Although previous studies (Fernandez et al., 2008, 2009b) had investigated physiological responses and match characteristics across different match duration, gender and performance levels, no studies performed in-depth examinations of the effects of serve and return game situations on physiological responses and match characteristics in professional tennis players during a 1 hour-long simulated tennis match. Thus, the purpose of this study was to investigate the effects of serve and return game situations on physiological responses and match characteristics of professional tennis players during a 1 hour-long simulated tennis match.
Material and Methods
Ten professional male tennis players (age 22.2 ± 2.8 years; body height 180.7 ± 4.4 cm; body mass 75.9 ± 8.9 kg; mean ± SD) participated in this study. At the time of the study, the players involved trained 20 - 30 hours per week and had International Tennis Numbers (ITN) ranging from 1 to 2 (average 369.3 ± 24.7 points), corresponding to an Association of Tennis Professionals (ATP) ranking of between 800 and 1600 and a national ranking of between 1 and 20. All of the participants were right-handed tennis players. Their mean training experience with the focus on tennis-specific skills, aerobic and anaerobic training as well as strength training was approximately 6-8 years.
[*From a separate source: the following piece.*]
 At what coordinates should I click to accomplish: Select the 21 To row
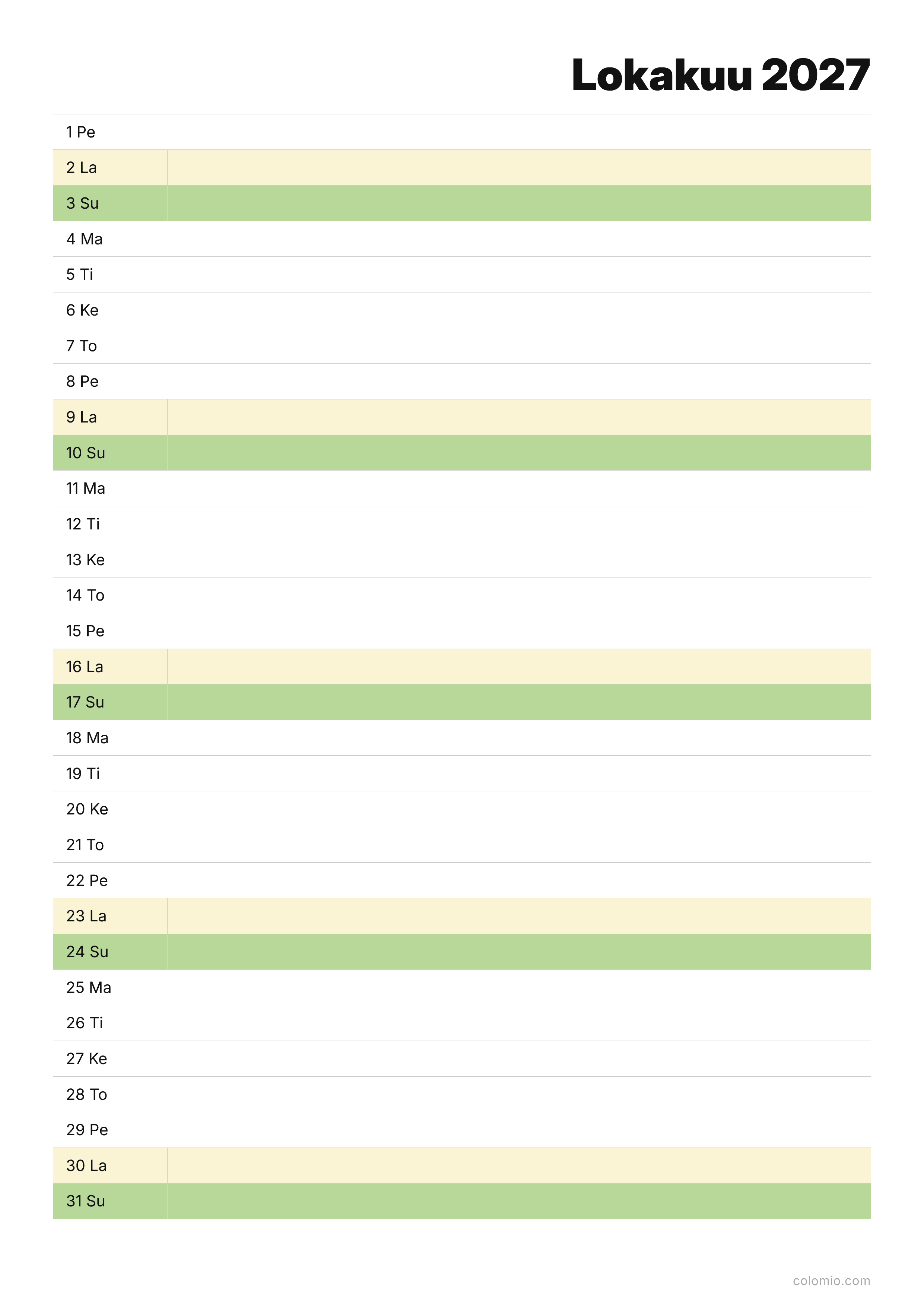click(461, 845)
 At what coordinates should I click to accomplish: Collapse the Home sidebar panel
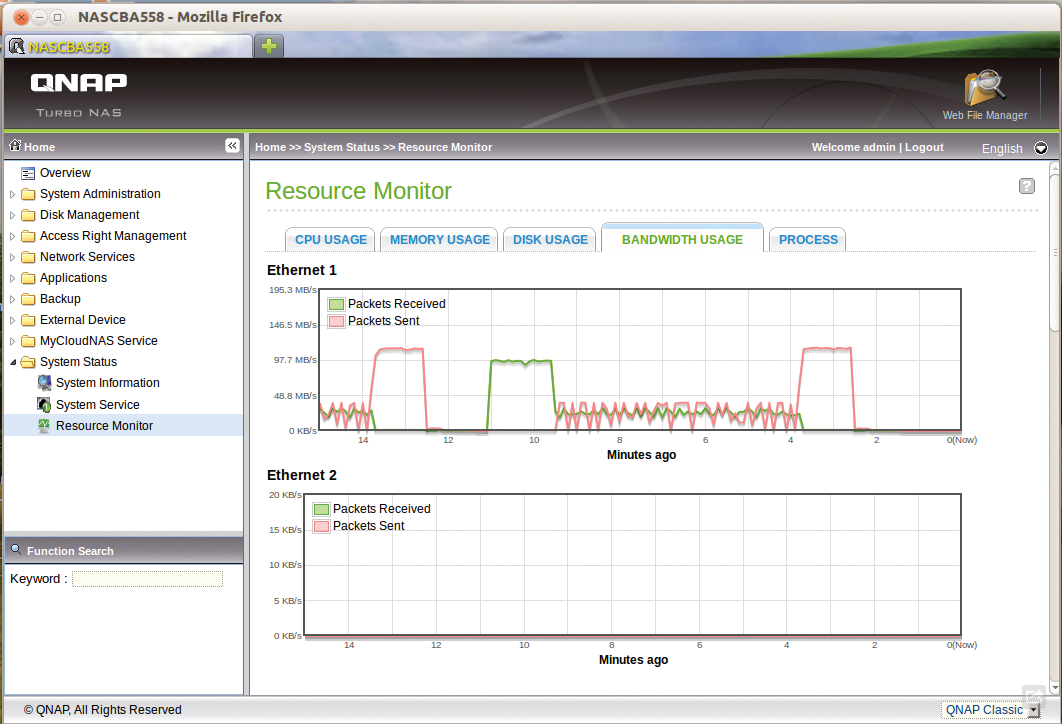click(x=232, y=145)
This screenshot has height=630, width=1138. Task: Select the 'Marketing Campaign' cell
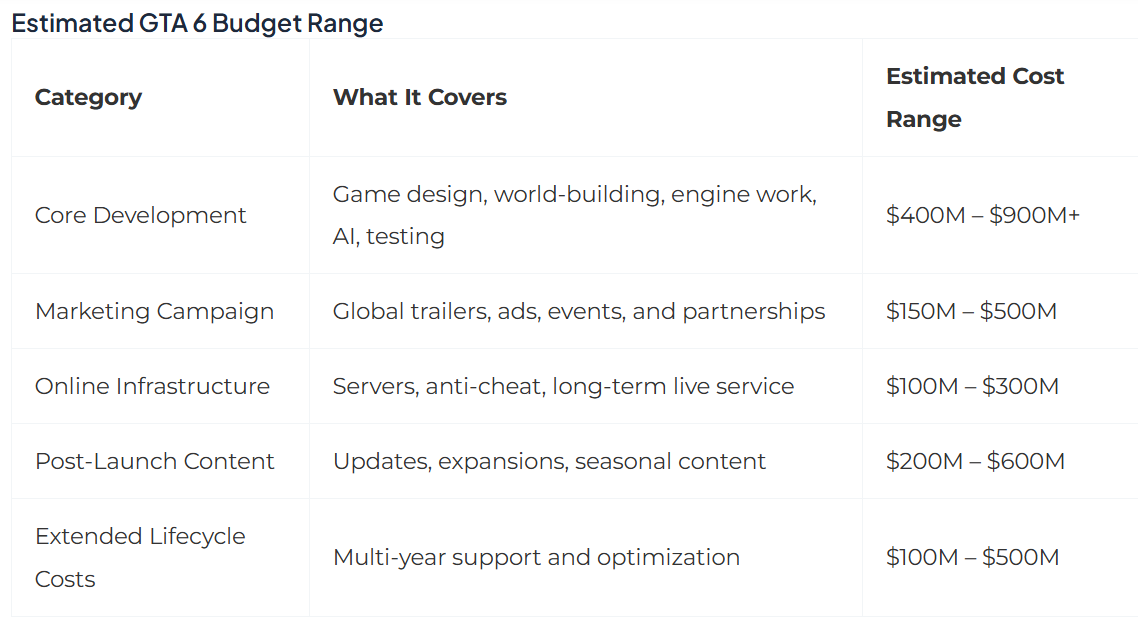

All of the players were notified of the research procedures, requirements, benefits, and risks before informed consent was given. Written informed consent was obtained from all the subjects. This study was approved by the research ethics committee of the Gazi University and was performed in a manner consistent with the institutional ethical requirements for human experimentation in accordance with the Declaration of Helsinki.
All players (no players were physically limited or injured) completed a total of two randomized simulated singles matches on an indoor hard court in their transitional period; each match lasted one hour and the players had one day of rest between the two matches. Each match was played by 2 different players of the study. This study was performed over two weeks and included 3 experimental sessions: 1 - laboratory tests (anthropometrics and a treadmill test); 2 -oncourt assessment (the ITN test); 3 – one hour of simulated singles tennis match play during which players were monitored using a portable breathby-breath automated gas analysis system (K4b2, Cosmed, Rome, Italy) and match notational analysis. The tests were conducted between 9:00 and 12:00. Similar temperatures (26-28ºC) and relative air humidity levels (42-48%) were maintained throughout all stages of the study. The participants were asked not to drink caffeinated beverages or take other stimulants for the 3 hours prior to the test and to avoid strenuous exercise for 24 hours prior to the physical and laboratory tests. During the matches, the Borg scale (RPE 6-20) was applied immediately after the end of every game in order to measure perceived exertion. Each player was individually filmed and the characteristics of the matches were monitored for the entire duration of the match.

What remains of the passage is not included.